Entre os itens que mais pesaram na inflação de março estão produtos como tomate, leite e outros alimentos básicos, além da energia elétrica. Para o especialista, essa composição torna a inflação mais difícil para quem tem menor renda.
“É bem mais perversa a inflação para quem tem uma renda menor. A grande parte do custo de vida da população em geral são os alimentos. A gente não deixa de alimentar. A gente pode deixar de pagar uma outra conta”, destaca.
INPC reforça esse cenário maior de inflação aos mais vulneráveis
O Índice Nacional de Preços ao Consumidor (INPC), que mede a inflação para famílias com renda de até cinco salários mínimos, reforça esse cenário. Em Goiânia, o indicador ficou acima do IPCA no mês, o que evidencia o maior peso da inflação sobre as camadas mais vulneráveis.
Apesar da pressão recente, Ongaratto avalia que a alta dos alimentos não deve se manter de forma contínua. Segundo ele, o movimento tende a seguir um comportamento cíclico, com estímulo à produção diante dos preços elevados.
Outro fator que influencia diretamente os preços é o custo dos combustíveis, especialmente o diesel, que impacta o transporte de mercadorias. Produtos mais sensíveis ao frete, como alimentos, acabam refletindo esse aumento com maior rapidez.
A energia elétrica também aparece como um dos principais desafios. O economista aponta que, apesar do avanço das fontes renováveis, como a solar, há limitações na oferta em determinados horários, o que encarece a geração por meio de usinas termoelétricas.
Além do impacto direto no consumo, o avanço dos custos também se reflete em outros setores da economia. Na construção civil, o cenário é de alta contínua. Goiás acumula 22 meses seguidos de aumento no custo do metro quadrado, segundo o Índice Nacional da Construção Civil (Sinapi).
Para Ongaratto, esse movimento está ligado a uma combinação de fatores, como o mercado aquecido, a escassez de mão de obra qualificada e o encarecimento dos terrenos.
Ele explica que a construção civil enfrenta uma dificuldade crescente para encontrar trabalhadores especializados. “A idade média do trabalhador está mais elevada e a população jovem não se interessou pela construção civil, tem pensado em profissões alternativas”, explica.
Esse desequilíbrio entre oferta e demanda tem levado empresas a investir em tecnologia para manter o ritmo das obras.
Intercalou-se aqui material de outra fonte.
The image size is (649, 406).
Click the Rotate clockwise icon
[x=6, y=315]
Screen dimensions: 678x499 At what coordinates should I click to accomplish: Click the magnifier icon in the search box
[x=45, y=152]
Ao mesmo tempo, o aumento no preço dos terrenos pressiona ainda mais o custo final dos empreendimentos.
Segundo o economista, o efeito tende a ser mais perceptível em Goiânia, onde a demanda por imóveis é maior e a cidade apresenta um perfil mais consumidor do que produtor.
“Os custos, eles refletem maior em Goiânia, porque também é a maior cidade […] É uma cidade mais consumidora, tem uma demanda aquecida”, afirma. Isso acaba refletindo diretamente nos preços pagos pelo consumidor final.
Para os próximos meses, a expectativa é de que novos reajustes, especialmente nos combustíveis, possam voltar a pressionar a inflação. Ainda assim, o cenário deve continuar marcado por oscilações, com períodos de alta e desaceleração.